Figure 4Full-screen View

(Color online) (a) CDFs of transmissivity for Case 1, Case 2, Case 3 and Case 4; (b) CDFs of equivalent initial flux for Case 1, Case 2, Case 3 and Case 4; (c) CDFs of velocity for Case 1, Case 2, Case 3 and Case 4.

However, Figure 5 shows that the flow-related transport resistance of Case 1 is larger than that of Cases 2 to 4. The hydrogeological parameters of Cases 2 to 4 affect the hydrogeological characteristics of the geologic parameters, shortening the flow path and lowering the flow-related transport resistance. In particular, the values of flow-related transport resistance are significantly reduced in Case 2 and Case 4 due to the lower hydraulic conductivity of the rock. Table 3 shows the bentonite erosion times, corrosion depths after 10⁶ years, and failure times in the case of eroded bentonite, for the five deposition holes with the highest corrosion rates in Case 1. The corrosion depth after 10⁶ years includes 0.41 mm due to the limited corrosion processes. The copper thickness was assumed to be 47 mm, and the ground water sulfide concentration was set at 5.4×10^-6 mol/L. The locations of the five deposition holes with the highest corrosion rates in Case 1, resulting from the five highest values of ${\text{Q}}_{\text{eq}}$, are shown in Fig. 6(a). The Variant Cases use the same assumptions for the corrosion assessment. The results are shown in Tables 4, 5 and 6 for Cases 2, 3 and 4, respectively. Cases 2 and 4 have the same five deposition holes with the highest corrosion rates; their locations are shown in Fig. 6(b). Figure 6(c) shows the locations of those in Case 3. In the results of the corrosion assessment, the erosion times of the Variant Cases were slightly less than that of the Base Case, due to the impact of erosion time parameters, mainly water velocity and transmissivity. Therefore, decreasing the hydraulic conductivity of the rock and of the dikes results in a greater amount of erosion and a shorter time to establish advective flow conditions. This indicates that the corrosion evaluation is an important index for the current study, and this is also consistent with previous studies[21-23].

Figure 5Full-screen View

(Color online) CDFs of flow-related transport resistance for Case 1, Case 2, Case 3 and Case 4.

Figure 6Full-screen View

(a) The deposition hole locations with the five highest copper corrosion rates for Case 1; (b) The deposition hole locations with the five highest copper corrosion rates for Cases 2 and 4; (c) The deposition hole locations with the five highest copper corrosion rates for Case 3.

In Case 2 and Case 4, all hydraulic conductivity values below -700 m depth are changed from 1E-10 m/s to 1E-12 m/s to reflect the fracture frequency, and the permeability of the rock decreases with depth.

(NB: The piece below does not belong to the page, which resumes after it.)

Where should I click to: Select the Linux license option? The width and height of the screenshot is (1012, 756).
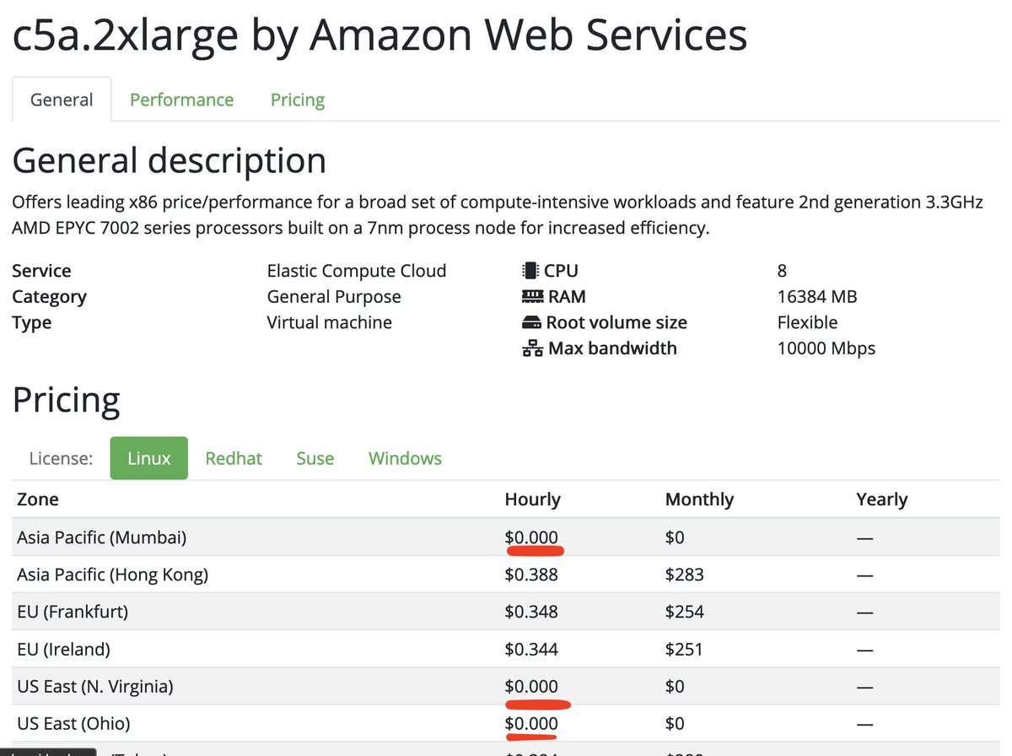click(x=149, y=458)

In Case 3, the hydraulic conductivity of the dikes is changed from 1E-11 m/s to 1E-12 m/s to represent the fact that the permeability of dikes is generally lower than that of rock. The step decrease in hydraulic conductivity of rock in Case 2 results in fewer deep flow paths, since the interface at -700 m depth will act like a wall. This results in shorter flow paths, and generally increases the flow velocity at the depth of the repository. The same occurs in Case 4.

The main impact on the corrosion rate is due to the equivalent initial flux. Although the equivalent initial fluxes of the Variant Cases are very similar, their corrosion depths are slightly greater than the corrosion depth of the Base Case, especially for Cases 2 and 4. In the absence of the limited corrosion processes, the top five corrosion depths are approximately 23% to 51% higher than the Base Case. In the case of decreased hydraulic conductivity of the dikes, the top five corrosion depths of Case 3 are increased by approximately -4% to 11% compared with the Base Case. However, the canister failure time is still over one million years.